Top 10 gangster films ever


By Barry Koltnow

McClatchy Newspapers

I come from a place that is embarrassed by the cast of “Jersey Shore,” but proud of a new HBO series that glorifies its gangster roots.

My family in the Garden State is excited about “Boardwalk Empire,” which began a 12-episode run over the weekend. The series, which stars Steve Buscemi as Prohibition-era mob leader Nucky Thompson (his real last name was Johnson), was written by Emmy-winning “Sopranos” writer Terence Winter. Martin Scorsese is an executive producer on the series, and he directed the first episode.

The series is based on the book, “Boardwalk Empire: The Birth, High Times and Corruption of Atlantic City” by Nelson Johnson, a local attorney.

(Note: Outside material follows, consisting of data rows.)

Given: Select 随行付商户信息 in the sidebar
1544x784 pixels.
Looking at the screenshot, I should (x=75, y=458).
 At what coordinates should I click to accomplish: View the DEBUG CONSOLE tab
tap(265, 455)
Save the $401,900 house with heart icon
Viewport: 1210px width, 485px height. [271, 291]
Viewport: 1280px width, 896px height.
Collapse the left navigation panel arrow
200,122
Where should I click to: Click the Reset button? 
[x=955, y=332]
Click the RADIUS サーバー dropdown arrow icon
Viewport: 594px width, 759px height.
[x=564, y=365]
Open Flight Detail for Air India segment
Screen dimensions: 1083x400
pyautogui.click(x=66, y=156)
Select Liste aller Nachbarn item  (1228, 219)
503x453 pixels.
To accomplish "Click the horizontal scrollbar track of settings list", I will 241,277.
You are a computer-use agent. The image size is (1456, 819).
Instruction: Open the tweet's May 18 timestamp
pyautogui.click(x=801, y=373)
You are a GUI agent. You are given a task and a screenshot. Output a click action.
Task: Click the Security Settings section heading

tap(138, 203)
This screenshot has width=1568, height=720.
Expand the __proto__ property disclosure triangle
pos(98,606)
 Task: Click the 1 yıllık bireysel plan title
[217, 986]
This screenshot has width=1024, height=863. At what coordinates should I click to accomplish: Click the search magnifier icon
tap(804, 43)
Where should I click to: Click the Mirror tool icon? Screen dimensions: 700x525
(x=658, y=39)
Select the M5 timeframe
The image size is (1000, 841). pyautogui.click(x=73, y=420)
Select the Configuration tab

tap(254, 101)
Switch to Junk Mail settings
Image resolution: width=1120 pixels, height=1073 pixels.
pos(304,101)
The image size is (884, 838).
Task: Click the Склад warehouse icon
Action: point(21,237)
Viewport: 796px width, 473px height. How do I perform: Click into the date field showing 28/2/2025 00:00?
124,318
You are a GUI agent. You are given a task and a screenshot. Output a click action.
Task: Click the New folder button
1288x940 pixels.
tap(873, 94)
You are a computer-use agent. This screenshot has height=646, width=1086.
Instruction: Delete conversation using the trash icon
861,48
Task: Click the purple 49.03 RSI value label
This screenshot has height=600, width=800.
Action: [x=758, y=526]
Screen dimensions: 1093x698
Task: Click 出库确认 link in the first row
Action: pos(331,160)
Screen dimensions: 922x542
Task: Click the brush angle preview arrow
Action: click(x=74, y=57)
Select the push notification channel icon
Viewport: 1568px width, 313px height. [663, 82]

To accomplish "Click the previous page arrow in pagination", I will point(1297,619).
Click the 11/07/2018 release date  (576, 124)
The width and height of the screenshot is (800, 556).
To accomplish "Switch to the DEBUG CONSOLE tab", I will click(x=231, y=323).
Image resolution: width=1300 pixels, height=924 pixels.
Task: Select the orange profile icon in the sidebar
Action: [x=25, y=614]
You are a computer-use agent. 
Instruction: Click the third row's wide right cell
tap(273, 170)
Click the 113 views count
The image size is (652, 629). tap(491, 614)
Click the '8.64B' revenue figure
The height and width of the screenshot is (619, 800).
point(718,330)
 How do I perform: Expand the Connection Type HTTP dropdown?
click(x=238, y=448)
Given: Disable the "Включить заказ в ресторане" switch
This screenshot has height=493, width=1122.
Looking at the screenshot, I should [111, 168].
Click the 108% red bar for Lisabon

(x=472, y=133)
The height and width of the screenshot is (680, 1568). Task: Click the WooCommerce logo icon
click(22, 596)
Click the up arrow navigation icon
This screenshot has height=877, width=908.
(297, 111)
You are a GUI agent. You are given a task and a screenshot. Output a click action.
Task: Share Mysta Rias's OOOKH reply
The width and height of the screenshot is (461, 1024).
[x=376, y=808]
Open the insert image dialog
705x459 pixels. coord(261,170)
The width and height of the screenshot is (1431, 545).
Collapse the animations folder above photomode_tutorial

When you grow up in New Jersey, you don’t learn about gangsters by watching movies, but there still is a fascination with gangster movies. The reviews of “Boardwalk Empire” have been stunningly good. Many critics believe it is a worthy successor to another Jersey-based gangster series, “The Sopranos.”

This seems as good a time as any for a list of gangster movies.

1. “The Godfather” (1972): It is the standard against which all other gangster movies are compared.

2. “The Godfather, Part II” (1974): Director Francis Ford Coppola tried to convince me that this was the superior “Godfather” movie (he said he could point out 100 mistakes he made in the first one).

3. “Goodfellas” (1990): I watch Scorsese’s masterpiece every six months whether I need to or not. Joe Pesci played the most frightening gangster ever put on film. “What do you mean I’m funny?”

4. “Angels with Dirty Faces” (1938): This will be the only Jimmy Cagney film I put on my top 10, although I easily could have added “White Heat,” “The Public Enemy” and “Roaring Twenties.” I love all of his gangster movies. But I picked “Angels” because of the final scene, when tough-guy Rocky Sullivan (Cagney) faces his execution like a coward. Did he go out a coward, or was he fulfilling a request from his childhood friend (a priest played by Pat O’Brien) to set an example for the young neighborhood gangster wannabes?

5. “A Bronx Tale” (1993): Robert De Niro made his directorial debut in this film based on a one-man play written by Chazz Palminteri. It’s the story of a young impressionable boy who is torn between the examples set by his hard-working father (De Niro) and the neighborhood mob boss (Palminteri).

6. “Scarface” (1983): Brian De Palma directed this remake of the 1932 original (directed by Howard Hawks and starring Paul Muni), and it’s so over-the-top that it’s a hoot. Al Pacino plays a Cuban immigrant who rises to the top of the Miami cocaine world in the excessive 1980s. No one will forget the entrance made by a then-unknown actress named Michelle Pfeiffer on a private glass elevator.

7. “The Departed” (2006): Scorsese finally won his Oscar and the movie took home the Best Picture statue. Jack Nicholson plays an Irish mobster in Boston, Matt Damon is his mole in the state police and Leonardo DiCaprio is an undercover agent inside his gang. The ending is not for the squeamish.

8. “Donnie Brasco” (1997): Johnny Depp plays real-life FBI agent Joe Pistone, who infiltrated the New York mob with the help of an unsuspecting journeyman gangster played by Al Pacino.

9. “Miller’s Crossing” (1990): Who would have believed that the wacky Coen brothers could come up with a first-rate drama about the Irish mob? Certainly not me. Gabriel Byrne stars as a gangster with a moral code.

10. “Get Shorty” (1995): This Barry Sonnenfeld-directed romp has a great cast, from John Travolta and Gene Hackman to Rene Russo and Dennis Farina.